Fiorentina-Milan e un atteggiamento sbagliato. Nel post partita arriva un mea (nostra) culpa importante

Errori tecnici? Forma fisica altalenante? Prestazione di alto livello degli avversari? Sì, certamente. Ma non solo. Il Milan che esce sconfitto a Firenze, senza nulla togliere all'ottima partita preparata da Italiano e poi ben interpretata dai viola, è il "solito" Milan che quando non riesce ad avere la scintilla della motivazione e del giusto approccio diventa solo una squadra "normale" con alcune individualità di livello. A volte si riesce a portare a casa il risultato, altre volte, come quando si incontra una squadra organizzata e motivata, no. L'attenuante? L'impegno di mercoledì a Londra contro il Tottenham di Antonio Conte; quella che, ad oggi, è LA partita della stagione. I rossoneri, molti alla prima esperienza su palcoscenici così importanti, sono stati evidentemente condizionati dall'impegno europeo dell'8 marzo, arrivando scarichi e non sul pezzo al match del Franchi di ieri sera. È una situazione non anomala per questo gruppo: quando è con le spalle al muro la squadra riesce spesso a tirare fuori il meglio, quando invece non si riesce ad affrontare la partita con la giusta testa allora il Milan non mette in mostra qualità fisiche, tecniche e di gruppo che da tre anni a questa parte hanno fatto la differenza a favore.

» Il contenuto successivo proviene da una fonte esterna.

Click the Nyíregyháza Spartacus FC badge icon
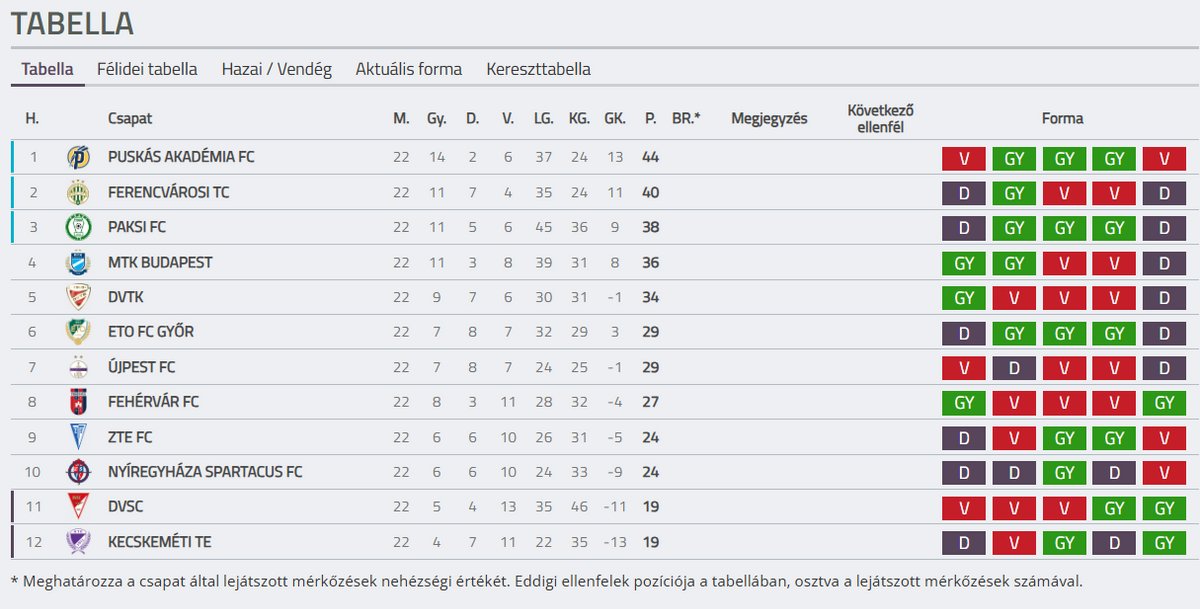This screenshot has width=1200, height=609. [78, 472]
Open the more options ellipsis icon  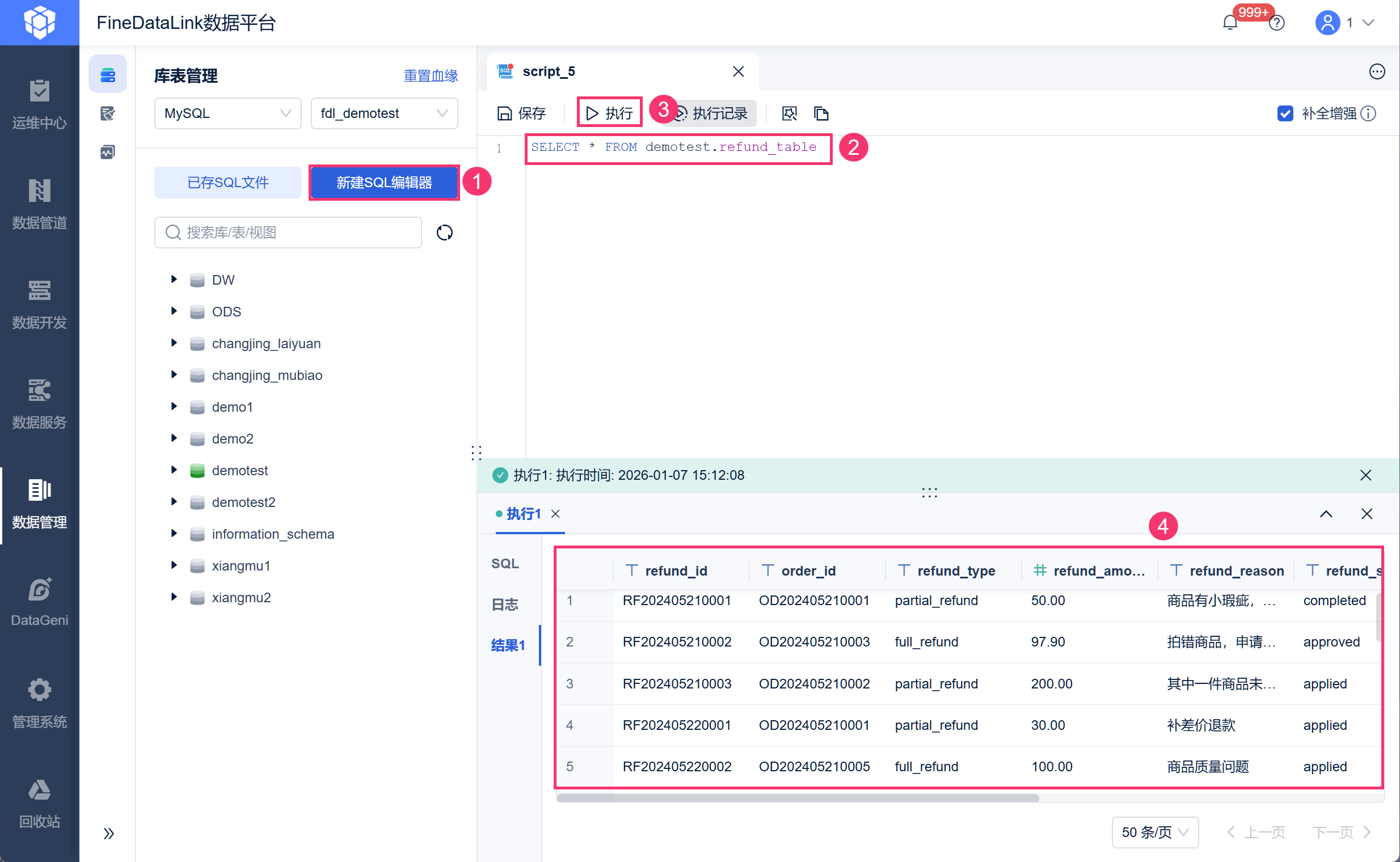click(x=1376, y=72)
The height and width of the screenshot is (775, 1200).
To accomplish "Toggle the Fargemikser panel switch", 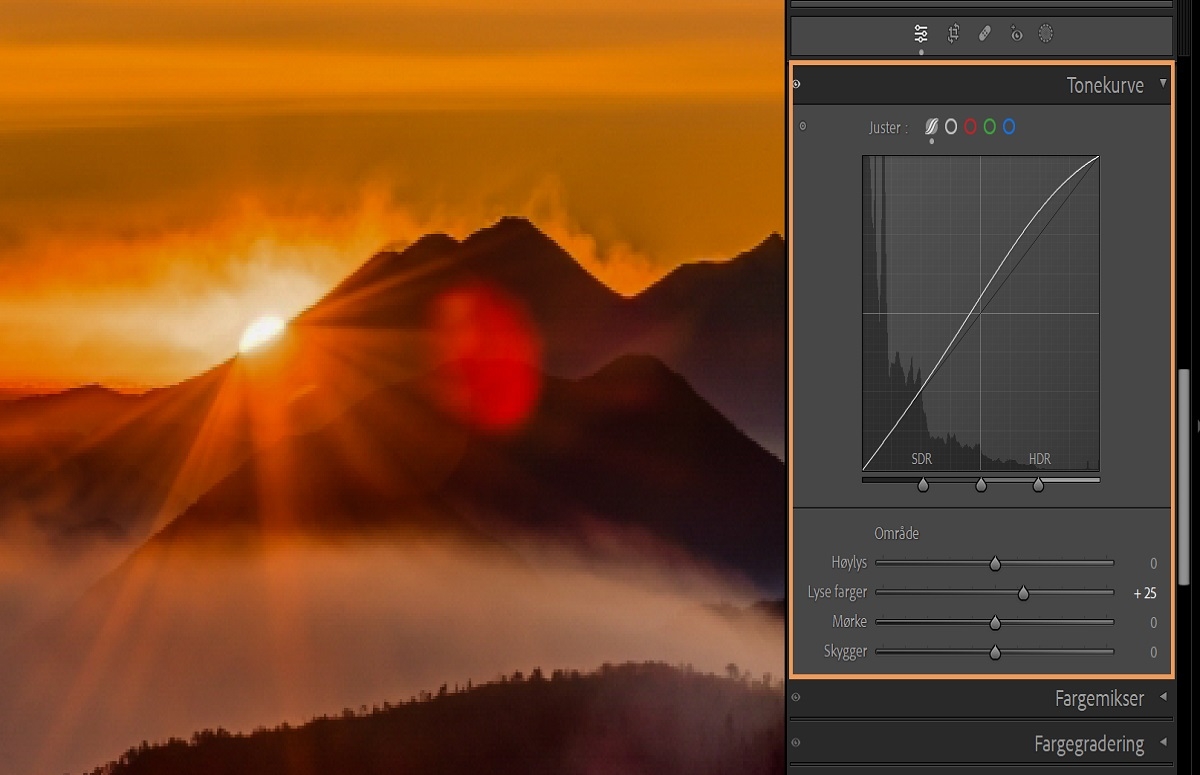I will (795, 697).
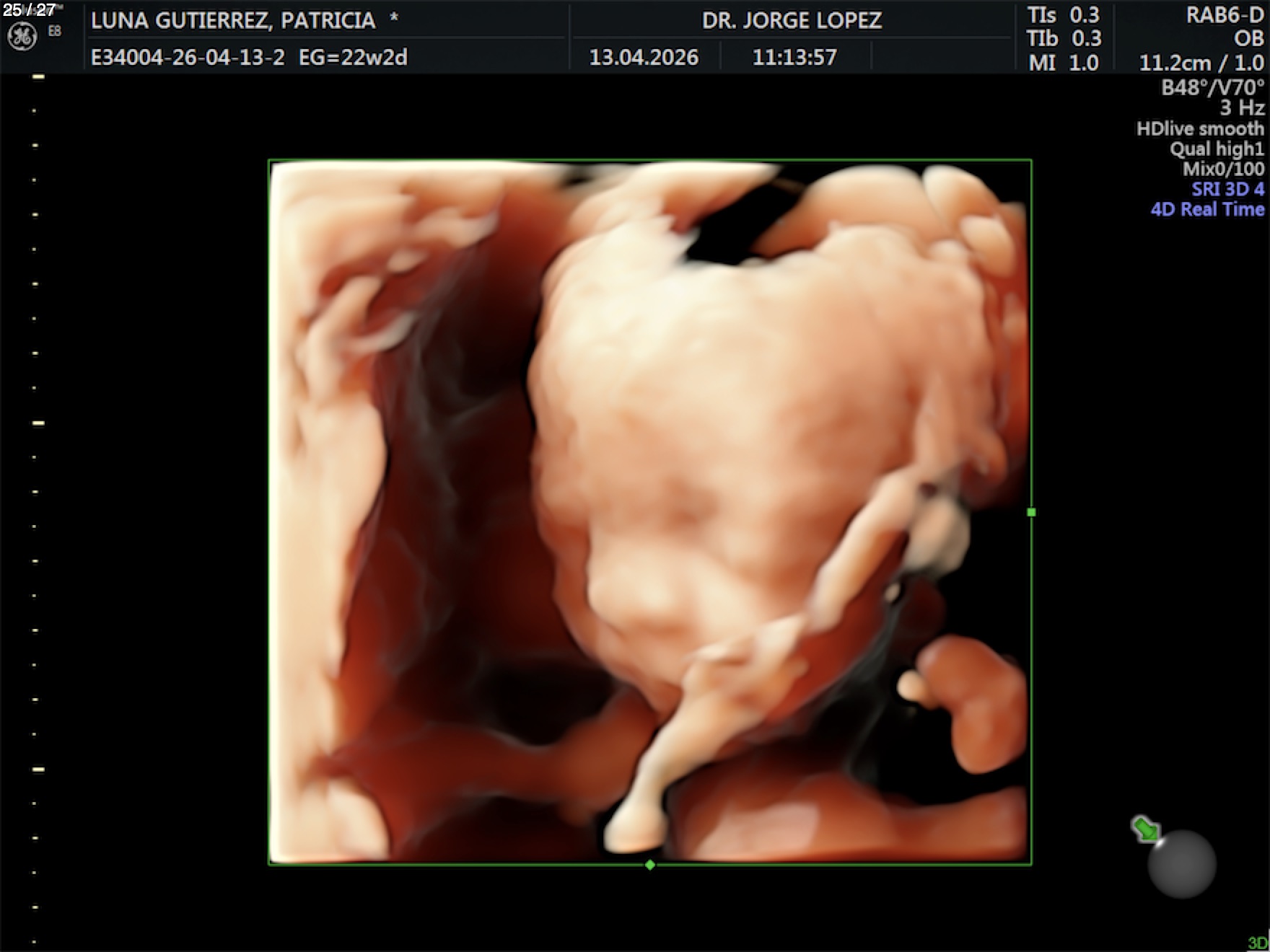Select the OB application preset label
The image size is (1270, 952).
[1248, 38]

È un difetto riscontrato già dall'inizio del percorso di mister Pioli sulla panchina rossonera e che ciclicamente si ripropone. Lo ha ammesso candidamente Ismael Bennacer nel post partita, parlando ai microfoni di DAZN: "Penso che abbiamo sbagliato l’atteggiamento. La Fiorentina ha giocato molto bene, hanno meritato la vittoria. Dobbiamo fare molto di più. Scendiamo in campo di nuovo tra qualche giorno e non si può giocare così”. Non si può giocare così. Abbiamo sbagliato l'atteggiamento. Una sveglia forte alla squadra (importante l'uso nel noi senza puntare il dito verso nessuno), che fa eco a quella di Sandro Tonali ad inizio stagione nel post partita di Atalanta-Milan. Di positivo c'è che i ragazzi, o almeno qualcuno, ne sono consapevoli. Di negativo è che sembra molto difficile fare passi avanti sotto questo punto di vista. Alla vigilia qualcuno aveva storto il naso per le dichiarazioni di Pioli: "Il rientro di Ibra è molto importante. Voi non vedete gli allenamenti, ma se vedeste gli allenamenti con Zlatan e senza Zlatan c’è differenza. C’è differenza e questo è un grandissimo valore in più”. L'allenatore rossonero ovviamente voleva dare grande merito ad Ibra e ai sacrifici dello svedese di questi mesi, ma senza accorgersene, e sicuramente senza volerlo, ha dato nuovamente forza all'idea di chi pensa che questa sia una squadra che ha bisogno del suo totem per essere destata dal torpore e tornare a performare a mille.
La crisi di gennaio è stata ribaltata anche, ma ovviamente non solo, con il ritorno in gruppo del campione di Malmo, a dimostrazione di come sia determinante anche a 41 anni sul groppone. Il rovescio della medaglia è che un gruppo così talentuoso e che ha dimostrato di poter competere ad altissimi livelli non può aver ancora bisogno del sergente Ibra per trovare motivazioni e la giusta concentrazione. La "favola" del numero 11 emoziona sicuramente il tifoso rossonero, ma occhio a non far diventare una bella storia un limite. Mercoledì c'è già l'occasione per dimostrarlo, starà a Pioli toccare le corde giuste.